Theodore R. Sizer, dean of the Graduate School of Education, has named a special 11-member committee to survey graduate programs in education and to draw up recommendations for the future course of the Ed School.

Although the committee will look closely at all aspects of the Ed School's curriculum, it will not limit its recommendations to Harvard, but will attempt to establish general priorities for university schools of education. To accomplish this task the committee will invite educators from all over the country to present their views.

"This is the first time that any faculty of Education will have undertaken a study of this scope," Israel Scheffler, professor of Education and Philosophy, and chairman of the new committee, said yesterday.

In the breadth of its approach, the committee resembles the University Committee on General Education which wrote General Education in a Free Society, Sizer explained that, like the original committee, the Ed School group will have three main aims.

* A survey of the current state of graduate study in education, and a summary of main ideas about it;

* A general prescription of objectives for graduate schools of education in large universities;

* Particular recommendations for the School of Education.

"The only way to talk about Harvard is to talk about universities in general; you have to get away from parochial concerns," Sizer said.

While most recent studies of education schools have concentrated on teacher-training, the committee will give special attention to Ph.D. programs in education. Among the questions it will consider, Scheffler said, are how research in education ought to be organized--a particularly important point in view of Harvard's special research facilities--and how trainer of teachers, the so-called "clinical professors," should themselves be educated.

The committee will also focus on the relation between the School of Education and society at large, and will discuss such problems as big city slums, de facto segregation, and automation, as they relate to education.

Scheffler said the committee would meet regularly throughout the year and hopes to have a report ready by the end of next summer. A committee staff will do research on historical aspects of the study and will help prepare working papers for committee members.

* [WORK REQUEST] Reproduce word for word the full article about the committee named to study graduate programs in education.

(Collected data entries)
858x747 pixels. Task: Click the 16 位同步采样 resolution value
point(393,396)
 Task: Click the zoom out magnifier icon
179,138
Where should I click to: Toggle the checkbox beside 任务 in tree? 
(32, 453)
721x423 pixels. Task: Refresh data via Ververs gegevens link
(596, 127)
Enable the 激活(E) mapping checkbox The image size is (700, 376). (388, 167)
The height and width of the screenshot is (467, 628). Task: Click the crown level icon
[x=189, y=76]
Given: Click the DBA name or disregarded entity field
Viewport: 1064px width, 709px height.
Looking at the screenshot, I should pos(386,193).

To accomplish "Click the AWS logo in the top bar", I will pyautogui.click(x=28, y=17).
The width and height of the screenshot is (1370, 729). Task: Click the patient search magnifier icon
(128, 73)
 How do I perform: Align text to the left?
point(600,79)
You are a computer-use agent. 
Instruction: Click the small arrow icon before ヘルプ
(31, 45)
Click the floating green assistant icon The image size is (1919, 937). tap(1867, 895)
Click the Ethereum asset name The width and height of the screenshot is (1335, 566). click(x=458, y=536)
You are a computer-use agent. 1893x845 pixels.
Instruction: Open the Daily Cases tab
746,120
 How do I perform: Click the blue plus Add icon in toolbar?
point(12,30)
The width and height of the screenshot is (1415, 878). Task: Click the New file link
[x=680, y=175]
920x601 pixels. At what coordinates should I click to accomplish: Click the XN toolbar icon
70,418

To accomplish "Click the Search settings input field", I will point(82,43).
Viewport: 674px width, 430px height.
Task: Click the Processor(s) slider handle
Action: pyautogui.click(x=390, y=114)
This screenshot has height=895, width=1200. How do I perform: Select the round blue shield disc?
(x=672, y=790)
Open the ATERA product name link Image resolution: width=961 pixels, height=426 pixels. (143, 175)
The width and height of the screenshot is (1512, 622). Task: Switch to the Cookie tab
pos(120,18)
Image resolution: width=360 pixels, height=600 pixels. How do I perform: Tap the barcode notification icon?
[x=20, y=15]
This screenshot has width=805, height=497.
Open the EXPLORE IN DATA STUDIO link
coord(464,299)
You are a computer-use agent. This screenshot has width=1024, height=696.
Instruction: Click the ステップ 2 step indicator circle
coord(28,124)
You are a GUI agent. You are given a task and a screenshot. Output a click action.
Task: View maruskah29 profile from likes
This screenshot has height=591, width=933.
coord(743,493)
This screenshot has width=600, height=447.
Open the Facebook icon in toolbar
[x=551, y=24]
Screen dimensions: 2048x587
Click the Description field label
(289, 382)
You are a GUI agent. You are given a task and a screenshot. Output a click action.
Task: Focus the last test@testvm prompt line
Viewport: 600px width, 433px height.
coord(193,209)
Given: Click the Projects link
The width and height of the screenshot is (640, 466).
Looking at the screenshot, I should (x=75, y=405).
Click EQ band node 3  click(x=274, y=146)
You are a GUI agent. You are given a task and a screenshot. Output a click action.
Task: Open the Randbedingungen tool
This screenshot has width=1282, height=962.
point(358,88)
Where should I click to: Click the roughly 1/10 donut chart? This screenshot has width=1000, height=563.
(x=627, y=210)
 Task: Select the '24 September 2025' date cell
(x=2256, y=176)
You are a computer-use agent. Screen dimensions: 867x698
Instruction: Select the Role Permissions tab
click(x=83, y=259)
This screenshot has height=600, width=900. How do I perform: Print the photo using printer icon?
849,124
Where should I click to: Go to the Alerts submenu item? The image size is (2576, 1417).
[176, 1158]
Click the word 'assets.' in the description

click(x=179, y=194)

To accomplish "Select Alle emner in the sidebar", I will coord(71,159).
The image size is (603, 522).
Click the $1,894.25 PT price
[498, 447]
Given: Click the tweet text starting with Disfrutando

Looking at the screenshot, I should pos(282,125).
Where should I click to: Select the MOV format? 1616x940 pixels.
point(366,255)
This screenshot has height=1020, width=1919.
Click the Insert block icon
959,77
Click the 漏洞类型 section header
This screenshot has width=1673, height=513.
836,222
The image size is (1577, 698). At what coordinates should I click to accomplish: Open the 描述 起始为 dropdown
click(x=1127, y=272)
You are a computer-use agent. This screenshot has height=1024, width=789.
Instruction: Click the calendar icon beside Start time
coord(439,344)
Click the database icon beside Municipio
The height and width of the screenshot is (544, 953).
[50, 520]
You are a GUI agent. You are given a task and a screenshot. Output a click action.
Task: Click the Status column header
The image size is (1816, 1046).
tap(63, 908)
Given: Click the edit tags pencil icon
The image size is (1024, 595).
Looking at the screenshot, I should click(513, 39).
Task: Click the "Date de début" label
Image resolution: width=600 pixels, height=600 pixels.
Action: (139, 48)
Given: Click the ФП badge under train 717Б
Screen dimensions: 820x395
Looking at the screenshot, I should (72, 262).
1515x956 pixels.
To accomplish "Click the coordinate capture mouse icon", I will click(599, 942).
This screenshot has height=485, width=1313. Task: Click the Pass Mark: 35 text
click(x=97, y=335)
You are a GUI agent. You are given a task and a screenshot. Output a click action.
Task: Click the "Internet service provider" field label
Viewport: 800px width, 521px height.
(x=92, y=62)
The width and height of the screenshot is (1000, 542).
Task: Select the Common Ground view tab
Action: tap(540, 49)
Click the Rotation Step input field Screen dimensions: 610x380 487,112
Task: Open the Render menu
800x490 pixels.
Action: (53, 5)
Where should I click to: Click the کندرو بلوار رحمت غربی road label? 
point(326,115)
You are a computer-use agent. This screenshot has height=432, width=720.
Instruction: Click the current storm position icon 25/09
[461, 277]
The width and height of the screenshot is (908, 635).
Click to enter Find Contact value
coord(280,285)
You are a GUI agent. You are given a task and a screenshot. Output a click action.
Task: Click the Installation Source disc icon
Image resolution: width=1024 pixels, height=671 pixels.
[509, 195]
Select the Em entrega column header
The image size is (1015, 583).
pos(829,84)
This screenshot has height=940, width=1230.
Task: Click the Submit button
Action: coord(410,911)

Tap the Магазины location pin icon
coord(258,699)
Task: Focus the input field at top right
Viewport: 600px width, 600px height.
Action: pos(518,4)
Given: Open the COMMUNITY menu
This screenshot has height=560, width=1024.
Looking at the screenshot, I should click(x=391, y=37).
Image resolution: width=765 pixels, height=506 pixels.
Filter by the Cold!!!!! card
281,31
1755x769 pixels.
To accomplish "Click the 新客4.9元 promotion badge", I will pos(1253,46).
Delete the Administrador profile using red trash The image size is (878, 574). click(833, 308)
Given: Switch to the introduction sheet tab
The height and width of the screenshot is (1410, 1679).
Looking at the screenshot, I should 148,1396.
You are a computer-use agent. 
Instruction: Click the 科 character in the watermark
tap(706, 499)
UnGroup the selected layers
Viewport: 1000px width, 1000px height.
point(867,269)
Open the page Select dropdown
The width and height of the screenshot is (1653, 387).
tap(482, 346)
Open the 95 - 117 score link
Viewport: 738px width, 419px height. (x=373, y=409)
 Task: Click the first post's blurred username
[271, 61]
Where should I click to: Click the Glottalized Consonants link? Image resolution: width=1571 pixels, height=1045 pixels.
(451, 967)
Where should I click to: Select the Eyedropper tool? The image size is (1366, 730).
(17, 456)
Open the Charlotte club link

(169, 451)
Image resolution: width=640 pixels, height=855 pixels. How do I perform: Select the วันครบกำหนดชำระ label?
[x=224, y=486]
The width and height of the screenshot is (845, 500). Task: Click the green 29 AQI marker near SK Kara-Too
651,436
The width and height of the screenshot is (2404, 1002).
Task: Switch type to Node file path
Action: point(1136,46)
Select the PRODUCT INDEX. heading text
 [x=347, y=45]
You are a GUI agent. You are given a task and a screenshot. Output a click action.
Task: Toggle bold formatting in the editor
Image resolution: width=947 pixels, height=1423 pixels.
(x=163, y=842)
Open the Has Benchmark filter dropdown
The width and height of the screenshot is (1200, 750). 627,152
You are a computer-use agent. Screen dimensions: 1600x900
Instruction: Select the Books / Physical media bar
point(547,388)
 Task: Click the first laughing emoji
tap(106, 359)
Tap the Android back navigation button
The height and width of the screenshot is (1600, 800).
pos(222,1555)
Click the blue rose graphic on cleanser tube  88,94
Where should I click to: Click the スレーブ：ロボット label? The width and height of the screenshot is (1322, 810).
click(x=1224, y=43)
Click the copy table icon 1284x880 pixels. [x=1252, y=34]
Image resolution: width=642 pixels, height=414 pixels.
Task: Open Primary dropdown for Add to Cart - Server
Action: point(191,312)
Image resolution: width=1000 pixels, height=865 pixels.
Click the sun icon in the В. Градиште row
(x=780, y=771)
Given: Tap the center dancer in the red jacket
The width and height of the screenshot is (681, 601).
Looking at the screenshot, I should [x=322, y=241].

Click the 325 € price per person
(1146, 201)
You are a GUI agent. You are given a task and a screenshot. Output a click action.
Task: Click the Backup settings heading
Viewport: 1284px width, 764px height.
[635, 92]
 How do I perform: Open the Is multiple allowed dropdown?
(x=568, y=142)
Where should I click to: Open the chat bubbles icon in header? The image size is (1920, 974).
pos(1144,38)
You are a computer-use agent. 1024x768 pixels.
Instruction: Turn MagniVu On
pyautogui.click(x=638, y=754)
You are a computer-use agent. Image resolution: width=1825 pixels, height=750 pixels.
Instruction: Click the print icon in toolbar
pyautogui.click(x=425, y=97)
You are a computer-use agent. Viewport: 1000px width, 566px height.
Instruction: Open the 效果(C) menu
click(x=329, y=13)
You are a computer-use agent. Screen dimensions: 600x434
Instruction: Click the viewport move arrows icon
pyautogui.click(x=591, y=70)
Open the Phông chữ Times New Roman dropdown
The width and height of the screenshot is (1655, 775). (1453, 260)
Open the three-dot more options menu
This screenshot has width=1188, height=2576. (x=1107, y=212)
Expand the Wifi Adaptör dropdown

* [EXPECTED ANSWER]
Theodore R. Sizer, dean of the Graduate School of Education, has named a special 11-member committee to survey graduate programs in education and to draw up recommendations for the future course of the Ed School.

Although the committee will look closely at all aspects of the Ed School's curriculum, it will not limit its recommendations to Harvard, but will attempt to establish general priorities for university schools of education. To accomplish this task the committee will invite educators from all over the country to present their views.

"This is the first time that any faculty of Education will have undertaken a study of this scope," Israel Scheffler, professor of Education and Philosophy, and chairman of the new committee, said yesterday.

In the breadth of its approach, the committee resembles the University Committee on General Education which wrote General Education in a Free Society, Sizer explained that, like the original committee, the Ed School group will have three main aims.

* A survey of the current state of graduate study in education, and a summary of main ideas about it;

* A general prescription of objectives for graduate schools of education in large universities;

* Particular recommendations for the School of Education.

"The only way to talk about Harvard is to talk about universities in general; you have to get away from parochial concerns," Sizer said.

While most recent studies of education schools have concentrated on teacher-training, the committee will give special attention to Ph.D. programs in education. Among the questions it will consider, Scheffler said, are how research in education ought to be organized--a particularly important point in view of Harvard's special research facilities--and how trainer of teachers, the so-called "clinical professors," should themselves be educated.

The committee will also focus on the relation between the School of Education and society at large, and will discuss such problems as big city slums, de facto segregation, and automation, as they relate to education.

Scheffler said the committee would meet regularly throughout the year and hopes to have a report ready by the end of next summer. A committee staff will do research on historical aspects of the study and will help prepare working papers for committee members.